• _PROBLEMS TO WORK ON_:
(1) According to the passage on Athenian society, how many children did Socrates have to support?
(2) Rewrite the rows below with "Instruction" replaced by "Task" wherever it appears, keeping everything else the same and leaving out the pictures.

Athenian Society Truly Democratic up to a Certain Point

 

    Wealth, then, means one perpetual round of public services and obligations, sweetened perhaps with a little empty praise, an inscription, an honorary crown, or best of all, an honorary statue "to the public benefactor" as the chief reward. On the other hand one may be poor and be a thoroughly self-respecting, nay, prominent citizen. Socrates had an absurdly small invested fortune and the gods knew that he did little enough in the way of profitable labor.[1] He had to support his wife and three children upon this income. He wore no chiton. His himation was always an old one, unchanged from summer to winter. He seems to have possessed only one pair of good sandals all his life. His rations were bread and water, save when he was invited out. Yet this man was welcome in the "very best society." Alcibiades, leader of the fast, rich set, and many more of the gilded youth of Athens dogged his heels. One meets not the slightest evidence that his poverty ever prevented him from carrying his philosophic message home to the wealthy and the noble. There is no snobbishness, then, in this Athenian society. Provided a man is not pursuing a base mechanic art or an ignoble trade, provided he has a real message to convey,—whether in literature, philosophy, or statecraft,—there are no questions "who was your father?" or "what is your income?"[2] Athens will hear him and accept his best. For this open-mindedness—almost unique in ancient communities—one must thank King Demos and his mouthpiece, the Ecclesia.

    Athenians are intensely proud of their democracy. In Æschylus's "Persians," Atossa, the Barbarian queen, asks concerning the Athenians:

"Who is the lord and shepherd of their flock?"

    Very prompt is the answer:

"They are not slaves, they bow to no man's rule."

    Again in Euripides's "Supplicants" there is this boast touching Athens:

"No will of one Holdeth this land: it is a city and free.
The whole folk year by year, in parity of service is our king."

• _DATA LISTING_:
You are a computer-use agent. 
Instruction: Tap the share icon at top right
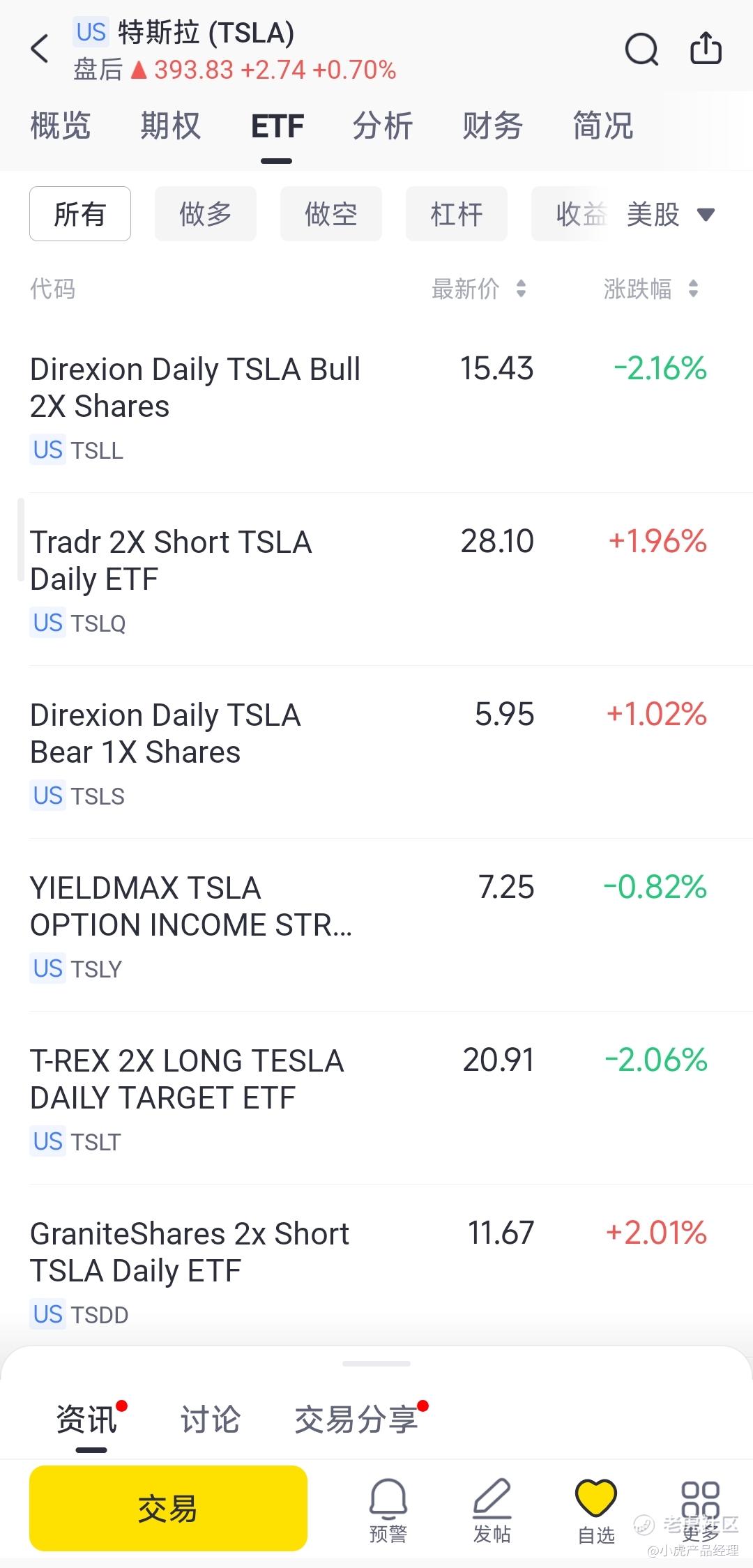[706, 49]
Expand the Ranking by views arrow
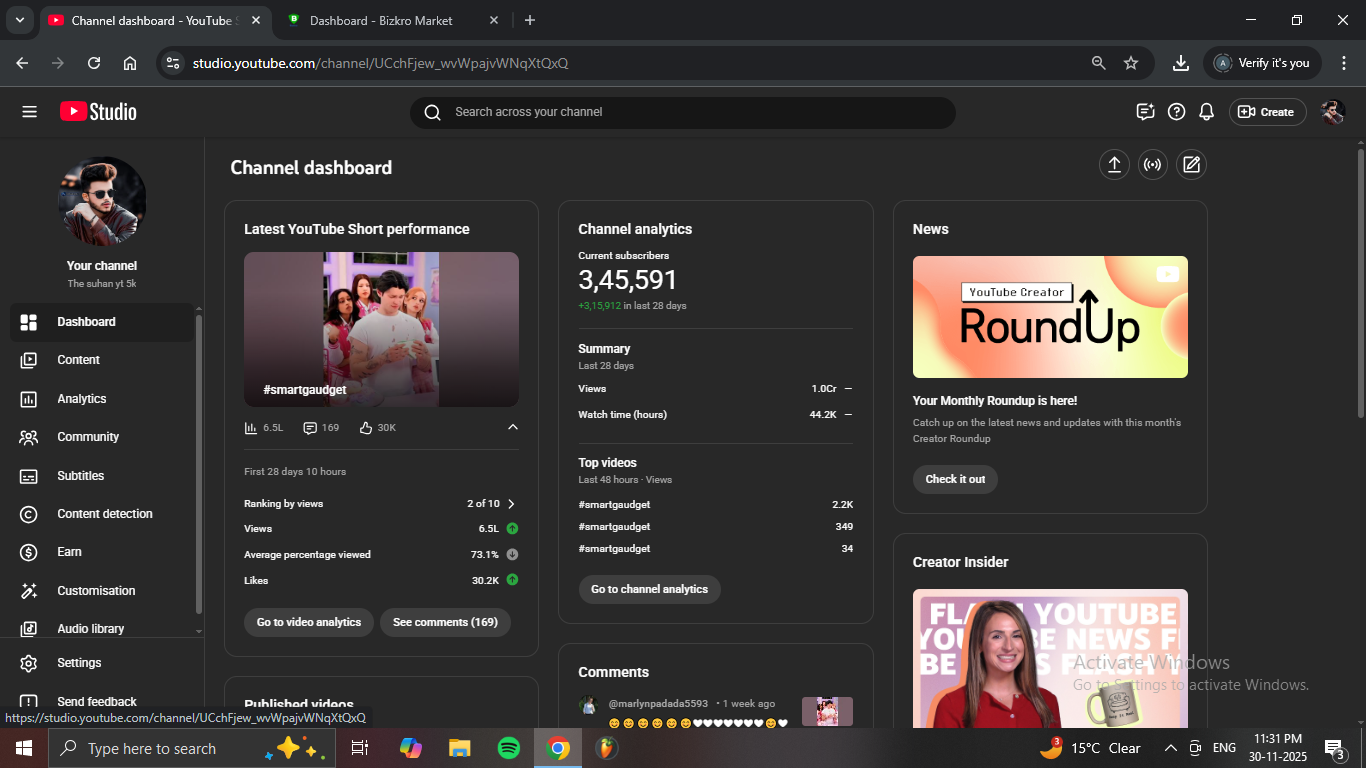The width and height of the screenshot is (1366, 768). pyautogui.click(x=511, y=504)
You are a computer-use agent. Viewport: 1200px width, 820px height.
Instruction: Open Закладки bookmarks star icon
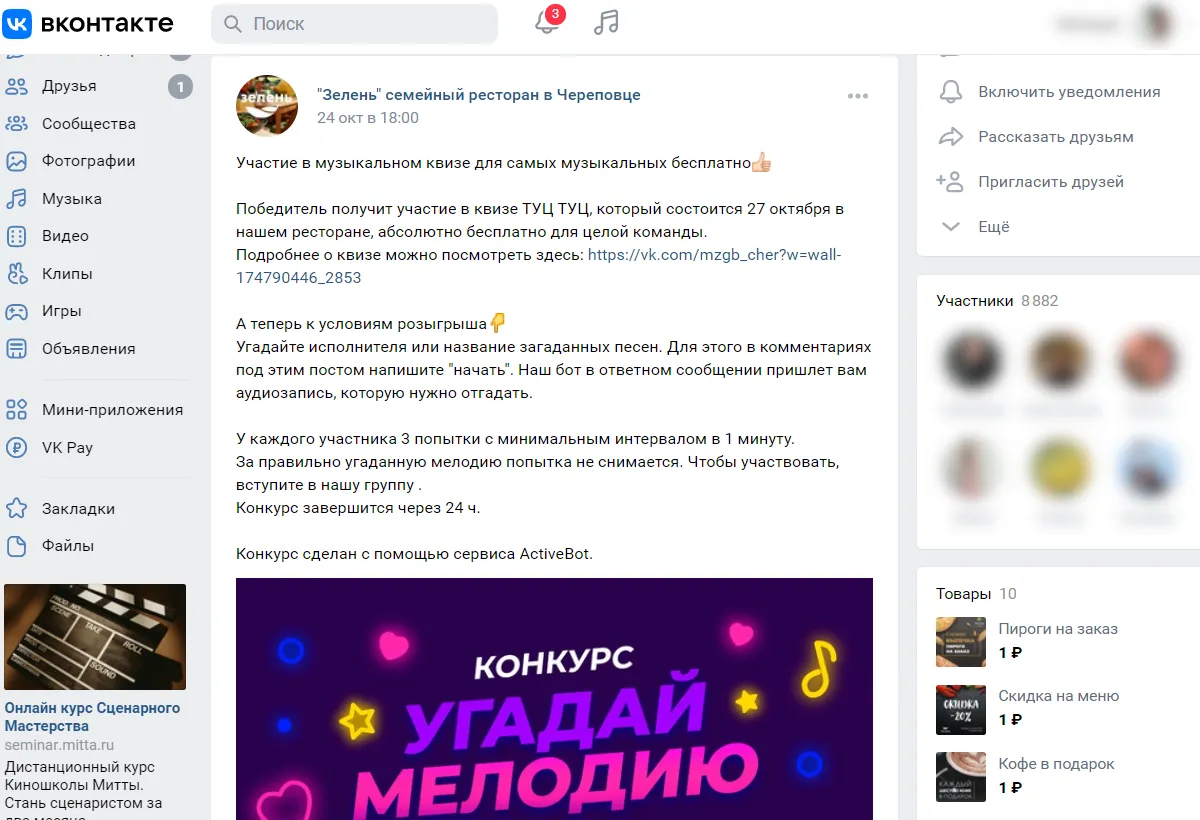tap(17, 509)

• _ANSWERS FOR THIS EXERCISE_:
(1) Three.

(2)
You are a computer-use agent. 
Task: Tap the share icon at top right
[706, 49]
Expand the Ranking by views arrow
The width and height of the screenshot is (1366, 768). pyautogui.click(x=511, y=504)
You are a computer-use agent. Viewport: 1200px width, 820px height.
Task: Open Закладки bookmarks star icon
tap(17, 509)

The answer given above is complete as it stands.